USAID staff visited the refugee camps every six to eight weeks and had been to Fugnido several times. Leland had never visited that particular camp and was eager to see it. Most of the refugees in Fugnido are young boys who have fled the fighting in the Sudan.
The plane encountered severe weather en route, and authorities speculate that the pilot was flying low in search of a landing site when the craft slammed into a cliff 300 feet from the summit. The crash area was so remote that the nearest landing site was 1 1/2 miles away. The recovery team had a three-hour hike to reach the downed plane.
The Worricks had first come to Ethiopia together as Peace Corps volunteers in 1971. An agricultural economist, Thomas Worrick joined the Agency in 1974. After coming to USAID, he served in Nigeria, Pakistan, Tanzania, REDSO/ESA, Liberia and Ethiopia. When drought and the prospect of famine reoccurred in Ethiopia in 1987, the Agency called for volunteers to go to that country. The Worricks volunteered for the assignment.
Roberta Worrick worked for the mission as an emergency program food monitor in 1987 and 1988. She traveled throughout the country to oversee the emergency assistance efforts of the various cooperating organizations.

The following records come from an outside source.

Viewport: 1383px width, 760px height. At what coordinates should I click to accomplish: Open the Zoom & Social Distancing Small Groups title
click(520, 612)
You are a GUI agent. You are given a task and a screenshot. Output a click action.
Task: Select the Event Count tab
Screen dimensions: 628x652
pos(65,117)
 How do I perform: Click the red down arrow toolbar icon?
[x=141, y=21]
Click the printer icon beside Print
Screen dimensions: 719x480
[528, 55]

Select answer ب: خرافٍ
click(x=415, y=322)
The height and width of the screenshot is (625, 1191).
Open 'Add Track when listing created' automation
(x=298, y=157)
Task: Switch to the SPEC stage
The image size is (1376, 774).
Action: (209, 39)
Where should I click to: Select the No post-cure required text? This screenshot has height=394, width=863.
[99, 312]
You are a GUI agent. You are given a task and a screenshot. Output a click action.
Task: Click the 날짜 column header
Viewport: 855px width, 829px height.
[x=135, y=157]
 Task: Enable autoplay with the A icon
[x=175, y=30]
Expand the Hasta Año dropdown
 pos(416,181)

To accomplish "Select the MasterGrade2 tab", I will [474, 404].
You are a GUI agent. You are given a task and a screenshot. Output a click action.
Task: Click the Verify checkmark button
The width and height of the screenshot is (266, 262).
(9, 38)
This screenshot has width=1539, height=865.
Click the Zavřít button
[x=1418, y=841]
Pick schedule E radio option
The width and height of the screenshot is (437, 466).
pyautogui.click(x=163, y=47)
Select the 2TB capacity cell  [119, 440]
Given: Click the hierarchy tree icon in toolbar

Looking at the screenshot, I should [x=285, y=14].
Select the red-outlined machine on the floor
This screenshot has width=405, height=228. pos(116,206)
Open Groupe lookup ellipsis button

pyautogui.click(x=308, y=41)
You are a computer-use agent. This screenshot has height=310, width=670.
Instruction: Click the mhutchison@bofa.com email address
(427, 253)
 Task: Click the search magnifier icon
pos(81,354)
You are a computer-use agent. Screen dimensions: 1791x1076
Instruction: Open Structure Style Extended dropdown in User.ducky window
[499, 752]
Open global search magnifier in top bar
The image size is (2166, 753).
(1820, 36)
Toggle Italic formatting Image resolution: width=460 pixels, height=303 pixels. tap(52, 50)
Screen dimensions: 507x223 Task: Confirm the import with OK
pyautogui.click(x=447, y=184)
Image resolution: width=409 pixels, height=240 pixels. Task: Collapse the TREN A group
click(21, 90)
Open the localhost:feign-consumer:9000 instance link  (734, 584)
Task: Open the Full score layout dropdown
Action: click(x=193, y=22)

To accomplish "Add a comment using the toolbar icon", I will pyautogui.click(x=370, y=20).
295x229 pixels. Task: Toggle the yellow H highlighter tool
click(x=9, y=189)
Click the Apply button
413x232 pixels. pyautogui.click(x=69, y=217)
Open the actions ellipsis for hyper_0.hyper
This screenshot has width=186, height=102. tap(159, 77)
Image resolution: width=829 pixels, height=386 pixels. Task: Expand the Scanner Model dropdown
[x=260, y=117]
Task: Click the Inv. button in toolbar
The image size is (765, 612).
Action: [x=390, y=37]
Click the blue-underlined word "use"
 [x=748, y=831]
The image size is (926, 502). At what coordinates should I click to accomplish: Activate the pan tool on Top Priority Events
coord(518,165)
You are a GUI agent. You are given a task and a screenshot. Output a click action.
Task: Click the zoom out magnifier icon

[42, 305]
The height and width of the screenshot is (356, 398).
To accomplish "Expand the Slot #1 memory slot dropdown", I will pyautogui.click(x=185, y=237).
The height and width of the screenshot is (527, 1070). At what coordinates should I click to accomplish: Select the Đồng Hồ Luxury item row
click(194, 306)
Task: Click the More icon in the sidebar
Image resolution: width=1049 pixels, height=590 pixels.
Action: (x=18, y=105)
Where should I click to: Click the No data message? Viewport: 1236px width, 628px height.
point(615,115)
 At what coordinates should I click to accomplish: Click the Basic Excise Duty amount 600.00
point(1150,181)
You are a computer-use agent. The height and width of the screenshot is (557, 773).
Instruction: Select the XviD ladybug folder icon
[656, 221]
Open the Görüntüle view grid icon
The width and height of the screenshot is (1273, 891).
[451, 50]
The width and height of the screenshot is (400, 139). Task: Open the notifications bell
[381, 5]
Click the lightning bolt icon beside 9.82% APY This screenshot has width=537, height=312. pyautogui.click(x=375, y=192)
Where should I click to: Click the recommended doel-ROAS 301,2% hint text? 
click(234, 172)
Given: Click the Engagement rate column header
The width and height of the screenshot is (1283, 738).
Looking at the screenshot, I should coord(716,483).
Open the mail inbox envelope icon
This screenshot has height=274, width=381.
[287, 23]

She spoke fluent Amharic, the official language of Ethiopia.
Under her pen name, "Maria Thomas", Roberta Worrick had published two well-received books about Africa-a novel, "Antonia Saw the Oryx First", and a book of short stories, "Come to Africa and Save Your Marriage".
The Worricks are survived by their son, Rafael, 23.
Gilbert also had begun her development career in the Peace Corps, serving in India. She entered the Agency as an International Development Intern in 1977 and served in Bangladesh, India, Nepal, Washington, D.C., Somalia and Ethiopia.
A health and population specialist who had recently focused on other areas of development, she was noted for seeking assignments in some of the poorest and most desperate countries, including Ethiopia. In addition to managing refugee assistance for the mission, Gilbert coordinated USAID involvement in locust control for Ethiopia and the assistance program for Ethiopia children orphaned because of drought and civil strike.
Gilbert is survived by her husband, Michael Cairney, and a stepson, John Cairney, 25.
Agonafer was the senior Foreign Service National agricultural economist as the mission. He joined the Agency in 1985 after training as an agricultural economist at the Alemaya Agricultural University in Ethiopia. He also received a master's degree in economics from Makerere University in Uganda. Agonafer helped prepare the mission's food crop and agricultural production analysis. He and Thomas Worrick co-wrote the 1989 Ethiopia food needs assessment.
Agonafer is survived by his wife, Woynitu Mehretu Wzo.
The bodies of the nine Americans who died in Ethiopia arrived at Andrews Air Force Base Aug 23 on board an Air Force C-141. They were met by a joint military honor guard of more than 300 watched.
"Each of these talented and able individuals was on a mission of peace, humanity and compassion." Speaker of the House Thomas Foley (D-Wash.) said at the Andrews ceremony. "Let us dedicate ourselves to those values for which they gave their lives."